MARIO MOLINO, Plaintiff
v.
ALDEN NORTHMOOR REHABILITATION AND HEALTH CARE CENTER, INC., et al., Defendants



The opinion of the court was delivered by: SAMUEL DER-YEGHIAYAN, District Judge

MEMORANDUM OPINION

This matter is before the court on Defendant Alden-Northmoor Rehabilitation and Health Care Center, Inc.'s and Defendant Alden Management Services, Inc.'s (collectively referred to as "Alden Defendants") motion for summary judgment and motion to strike. For the reasons stated below we grant the motion for summary judgment and deny the motion to strike as moot

BACKGROUND

  Plaintiff Marie Molino ("Molino") is of Filipino descent. Molino began working at Alden-Northmoor Rehabilitation and Health Care Center ("Alden") as a Personal Care Assistant ("PCA") on April 17, 2000. From July of 2001 until August of 2001 Molino acted as a Staffing Coordinator at Alden, but in August of 2001 Molino returned to a PC A position. According to the Alden Defendants, PCAs at Alden were responsible for changing Page 2 diapers and cleaning nursing home residents, lifting the residents, setting them in bed, and assisting in the dining room. On September 29, 2001 Regina Cervantes ("Cervantes"), who was a licensed practical nurse on duty at Alden, told Molino to change the bedclothes of an incontinent resident. Cervantes claims that Molino did not follow the instruction and that after she again made the request ten to fifteen minutes later, Molino refused and replied: "You can smell him and you can change him." Cervantes filed a disciplinary memorandum form documenting the alleged incident and on October 2, 2001 Jim Palazzo ("Palazzo"), the then acting Administrator of Alden, called Molino into his office to discuss the alleged incident. Palazzo claims that Molino was angry, agitated, and insubordinate to him in his office. After the meeting Palazzo prepared a separation report indicating that Molino left Alden because of insubordination and because he failed to follow the orders of his supervisor. The Alden Defendants contend that Molino resigned from his position. Molino denies that he ever made the above mentioned statement to Cervantes. He admits that he did not change the bed clothing of the resident after being asked twice to do so. However, Molino claims that the resident weighed too much and he needed assistance to lift the resident. Molino denies that he was angry or agitated at his meeting with Palazzo and Molino claims that he was fired by the Alden Defendants and that the separation report falsely states that he resigned. Molino has brought this action claiming that the Alden Defendants discriminated against him because of his race in violation of Title VII of the Civil Rights Act of 1964, 42 U.S.C. § 2000e et seq., and 42 U.S.C. § 1981 ("Section 1981").
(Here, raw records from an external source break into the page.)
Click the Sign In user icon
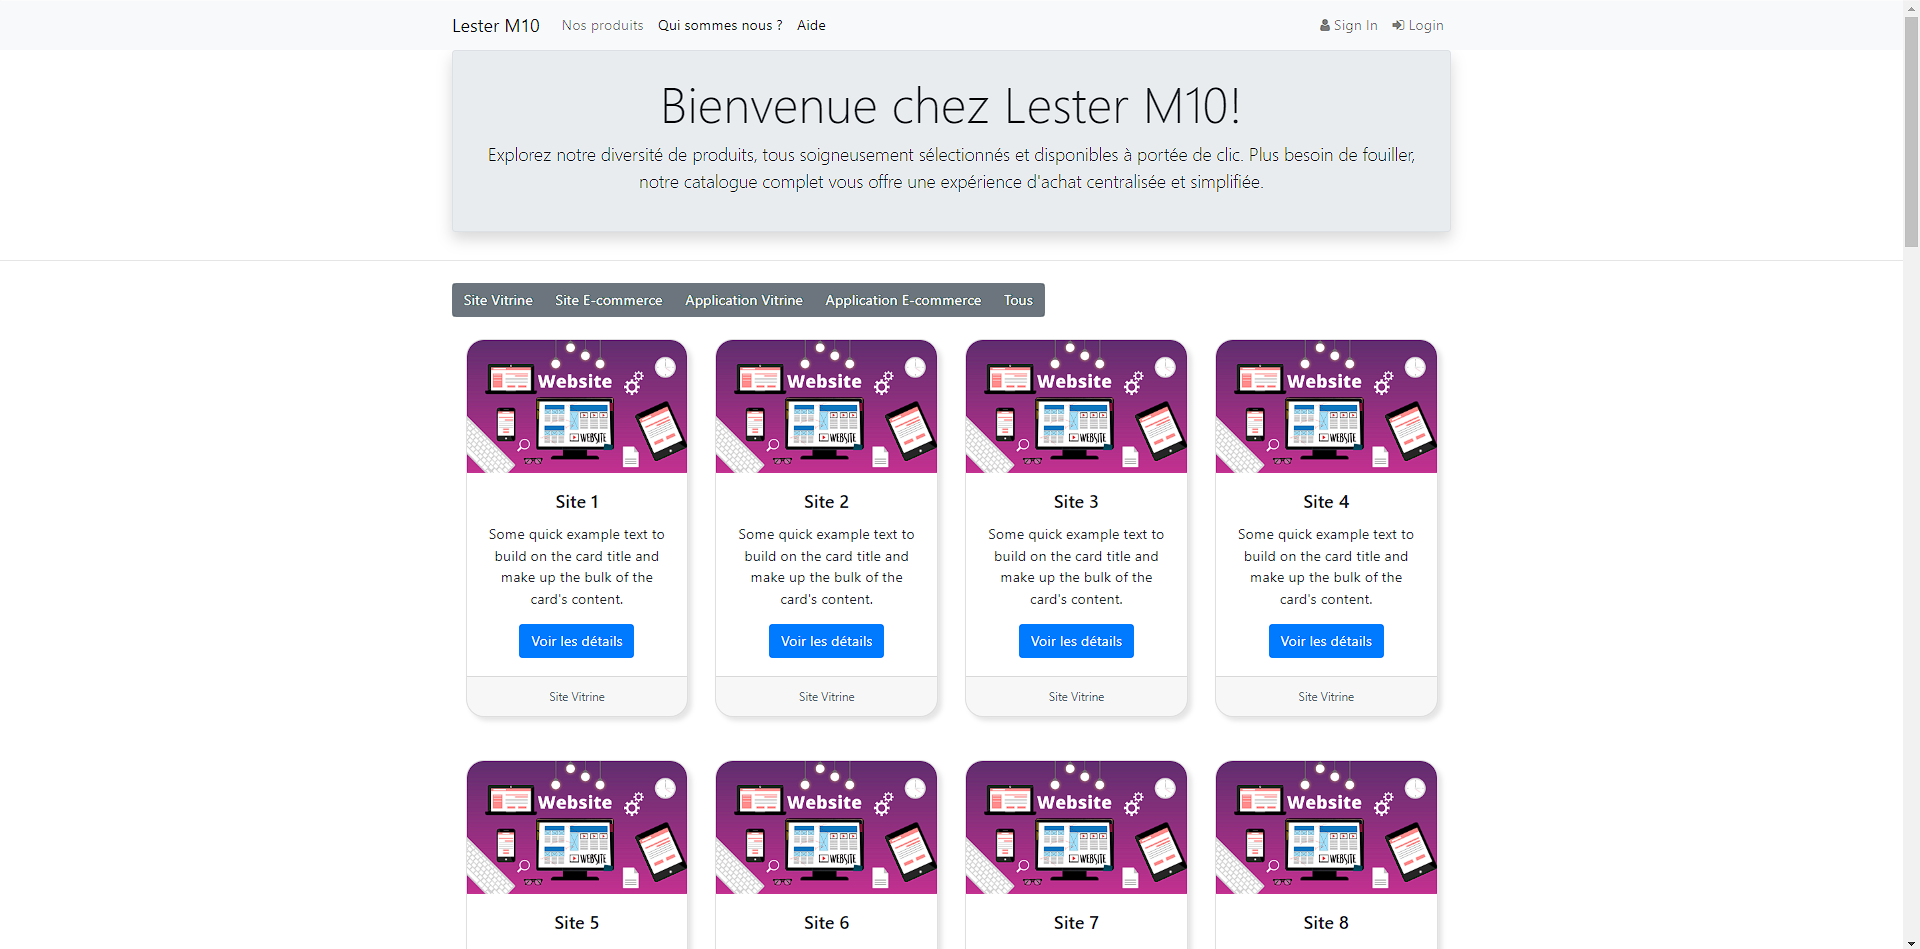 1324,26
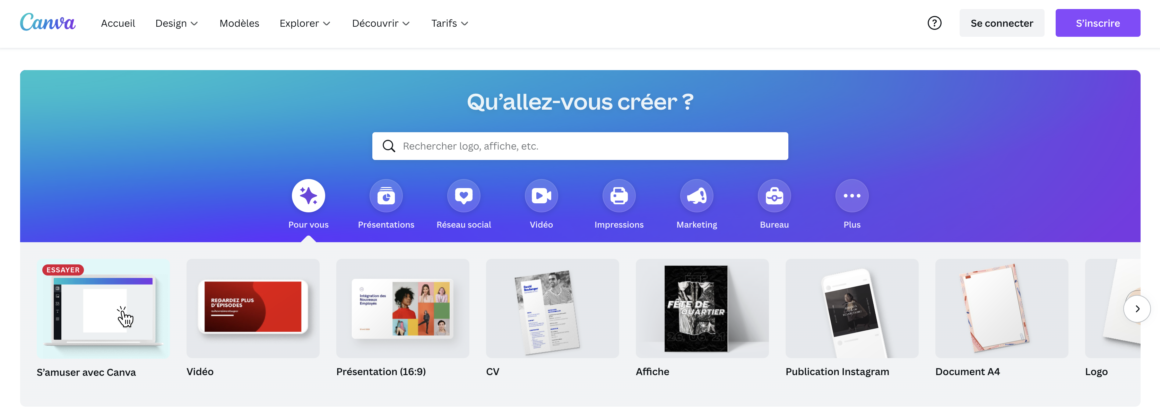This screenshot has width=1160, height=415.
Task: Click the S'inscrire button
Action: point(1098,23)
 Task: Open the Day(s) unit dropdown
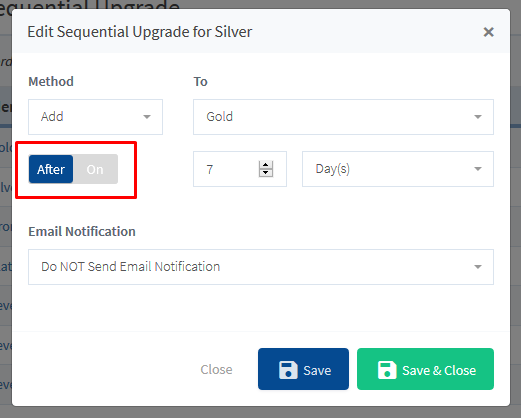[398, 169]
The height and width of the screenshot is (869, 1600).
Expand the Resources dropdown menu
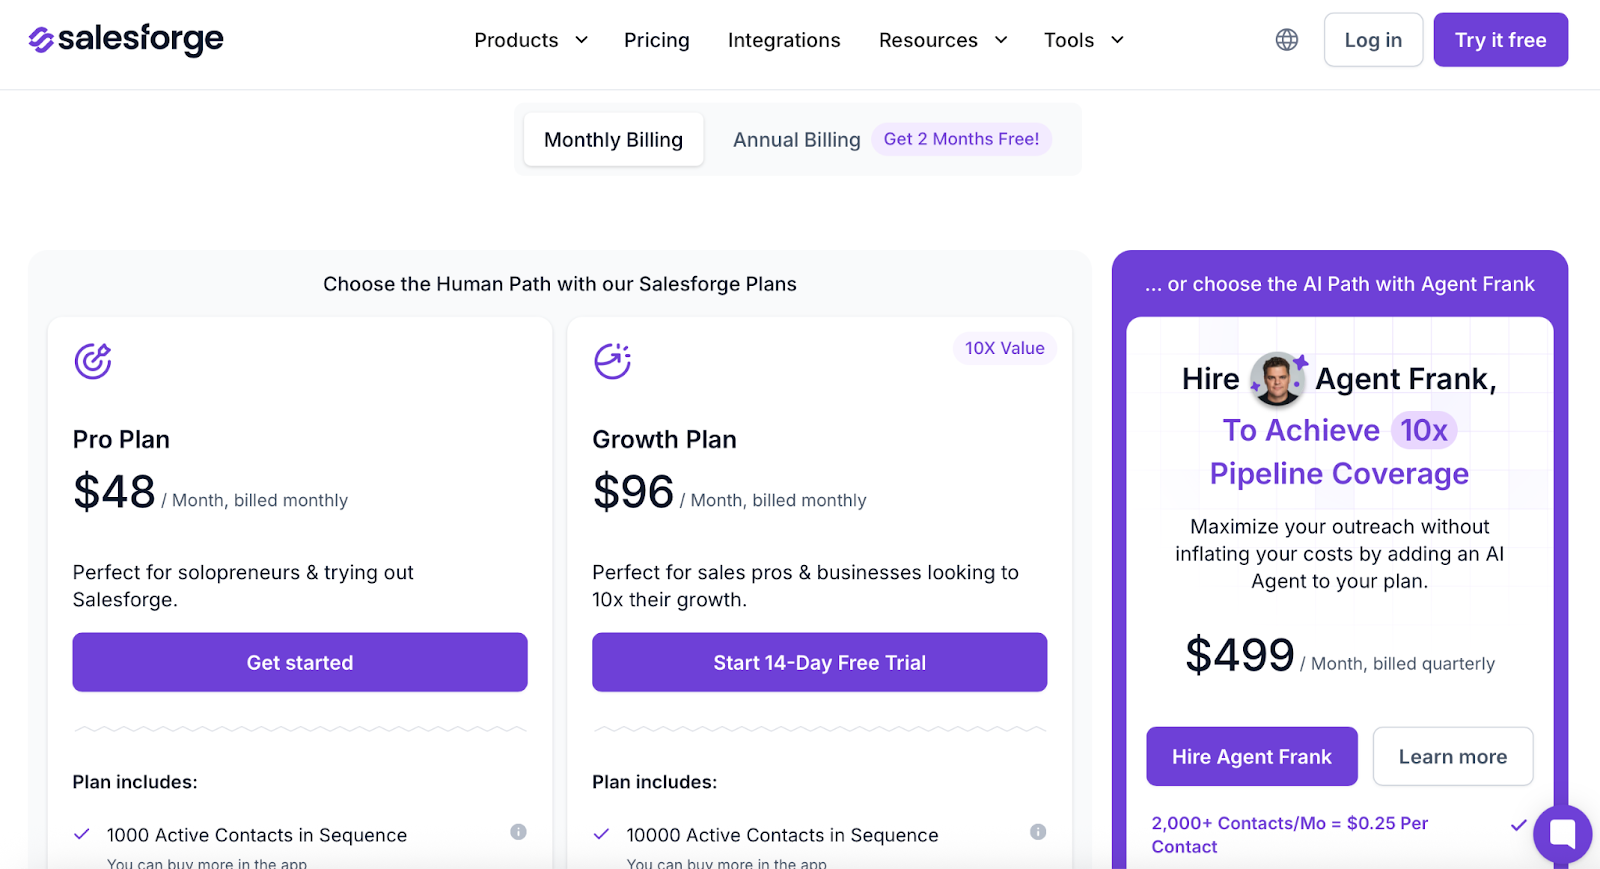point(942,40)
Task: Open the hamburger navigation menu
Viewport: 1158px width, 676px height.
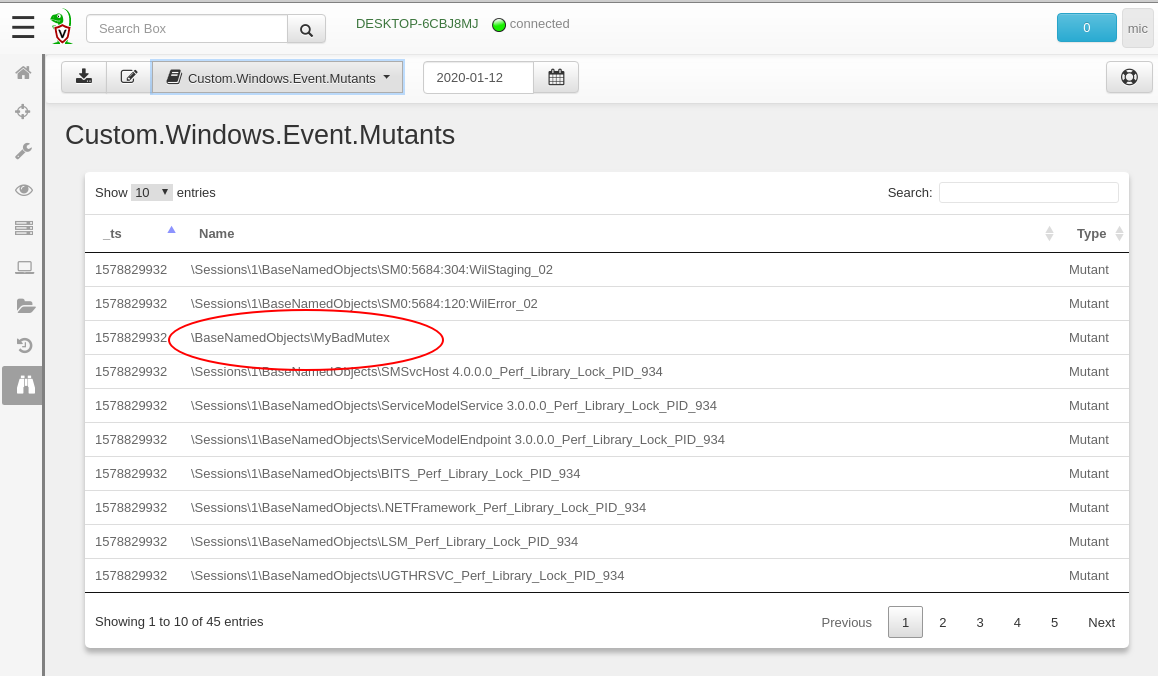Action: click(x=23, y=27)
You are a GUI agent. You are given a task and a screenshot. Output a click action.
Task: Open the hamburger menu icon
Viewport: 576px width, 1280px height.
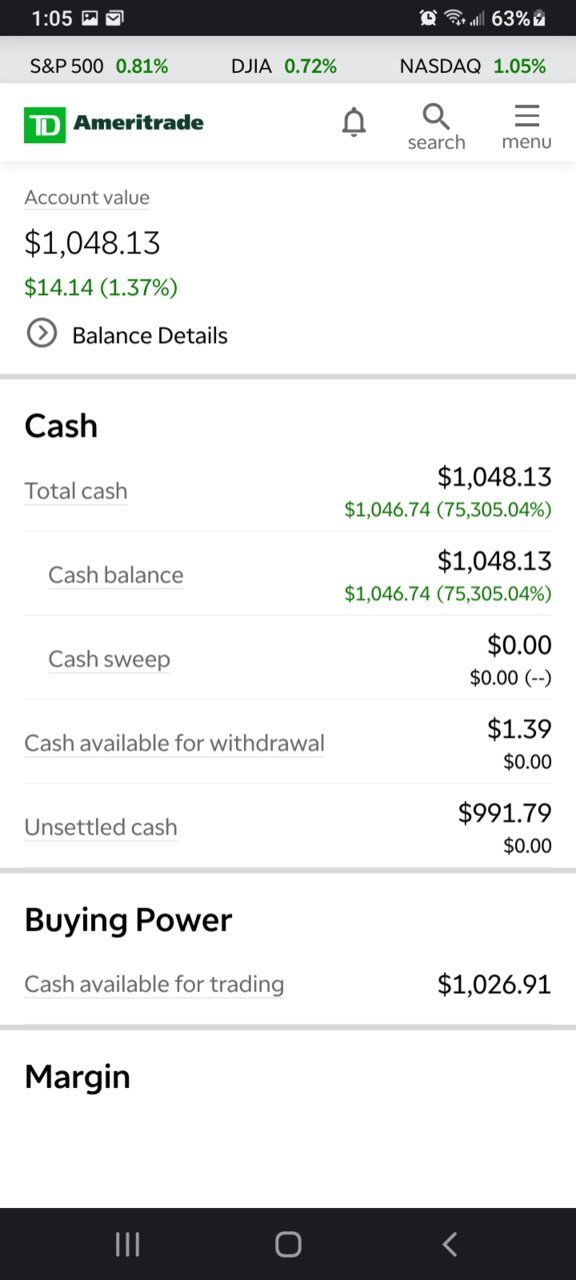[x=527, y=126]
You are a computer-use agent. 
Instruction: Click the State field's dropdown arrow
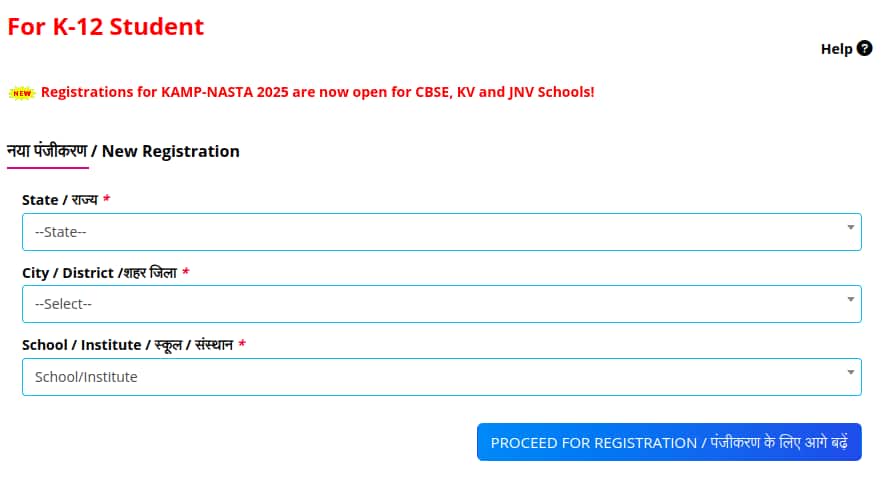(850, 227)
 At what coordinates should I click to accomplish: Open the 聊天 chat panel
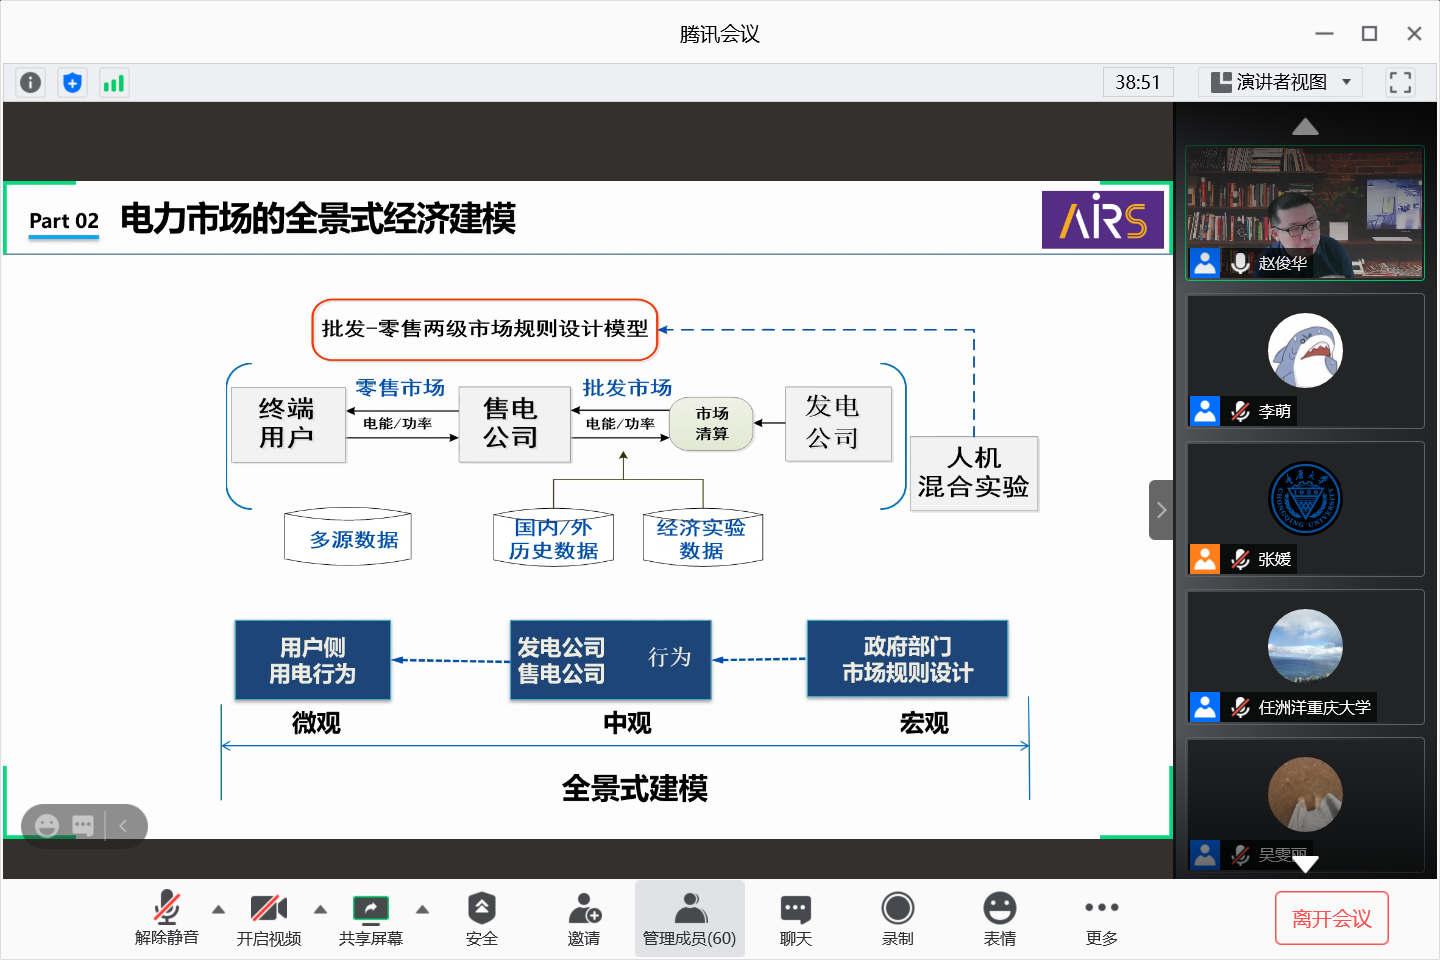[x=795, y=918]

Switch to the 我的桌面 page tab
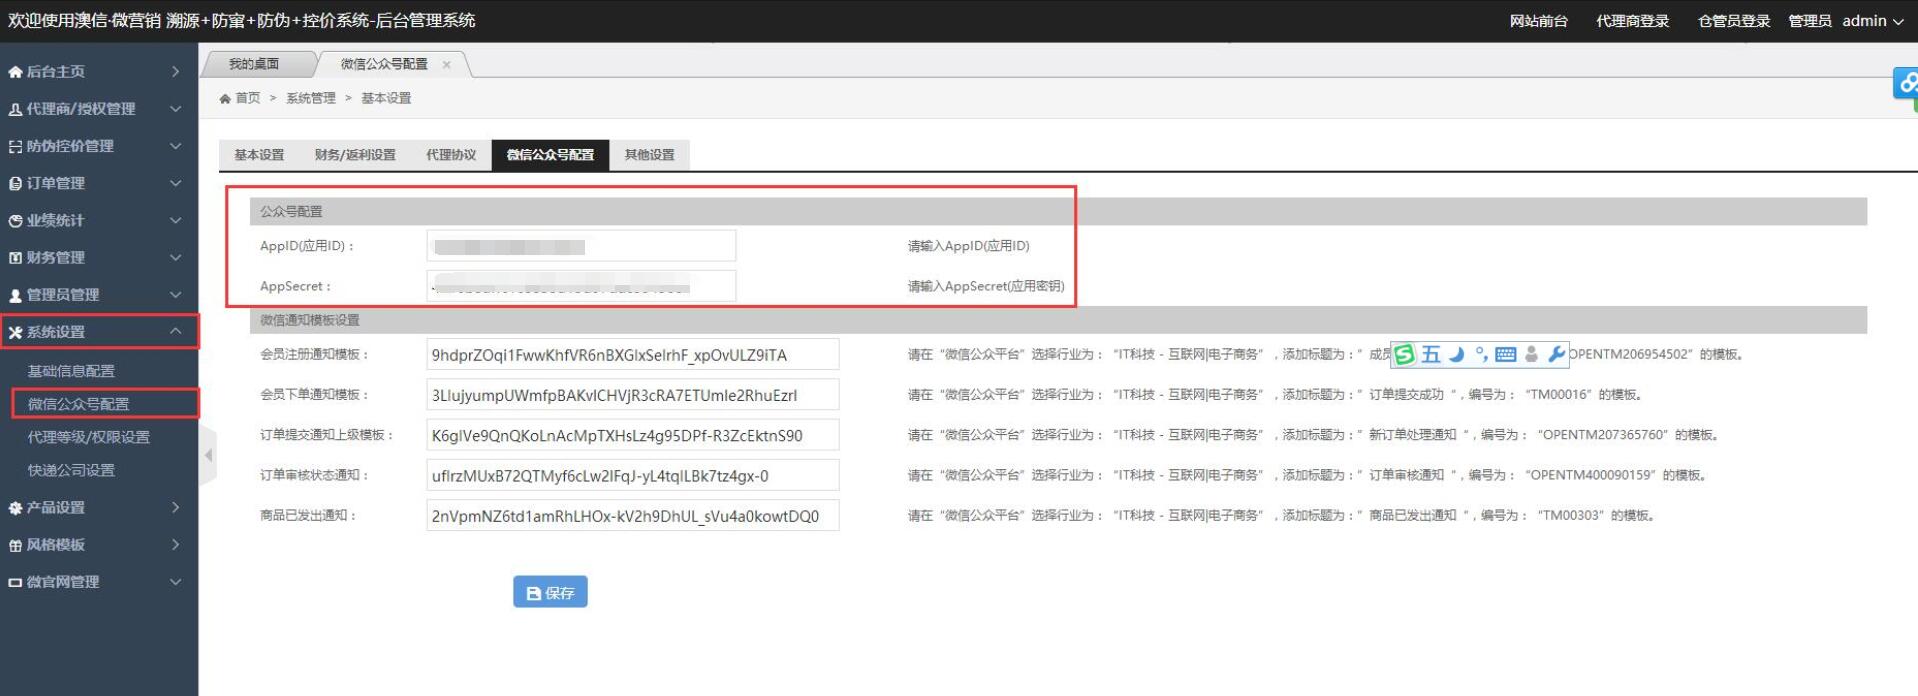[x=254, y=64]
Page 3

  LEGAL STANDARD

  Summary judgment is appropriate when the record, viewed in the light most favorable to the non-moving party, reveals that there is no genuine issue as to any material fact and the moving party is entitled to judgment as a matter of law. Fed.R.Civ.P. 56(c). In seeking a grant of summary judgment the moving party must identify "those portions of `the pleadings, depositions, answers to interrogatories, and admissions on file, together with the affidavits, if any,' which it believes demonstrate the absence of a genuine issue of material fact." Celotex Corp. v. Catrett, 477 U.S. 317, 323 (1986) (quoting Fed.R.Civ.P. 56(c)). This initial burden may be satisfied by presenting specific evidence on a particular issue or by pointing out "an absence of evidence to support the non-moving party's case." Id. at 325. Once the movant has met this burden, the non-moving party cannot simply rest on the allegations in the pleadings, but, "by affidavits or as otherwise provided for in [Rule 56], must set forth specific facts showing that there is a genuine issue for trial." Fed.R.Civ.P. 56(e). A "genuine issue" in the context of a motion for summary judgment is not simply a "metaphysical doubt as to the material facts." Matsushita Elec. Indus. Co., Ltd. v. Zenith Radio Corp., 475 U.S. 574, 586 (1986). Rather, a genuine issue of material fact exists when "the evidence is such that a reasonable jury could return a verdict for the nonmoving party." Anderson v. Liberty Lobby, Inc., 477 U.S. 242, 248 (1986); Insolia v. Philip Morris, Inc., 216 F.3d 596, 599 (7th Cir. 2000). The court must consider the record as a whole, in a light most favorable to the non-moving party, and draw all reasonable inferences that favor the non-moving party. Anderson, 477 U.S. at 255; Bay v. Cassens Transport Co., 212 F.3d 969, 972 (7th Cir. 2000). Page 4

  DISCUSSION

 I. Title VII Claim

  In order to defeat a motion for summary judgment brought by a defendant in regards to a Title VII claim the plaintiff can proceed under the direct or indirect method of proof in order to defeat the motion. Pafford v. Herman, 148 F.3d 658, 665 (7th Cir. 1998). Under the direct approach, the plaintiff can show through direct or circumstantial evidence that the alleged harmful action of the employer was "motivated by an impermissible purpose, such as [his] race or national origin." Id. Under the indirect approach the plaintiff must establish a prima facie case which will allow an inference of discrimination. Id. To establish a prima facie case of race discrimination a plaintiff must show: "(1) that [h]e was a member of a protected class; (2) that [h]e was performing h[is] job satisfactorily; (3) that [h]e experienced an adverse employment action; and (4) that similarly situated individuals were treated more favorably." Traylor v. Brown, 295 F.3d 783, 788 (7th Cir. 2002). Molino does not present evidence sufficient to proceed under the direct method of proof and will therefore need to proceed under the indirect method.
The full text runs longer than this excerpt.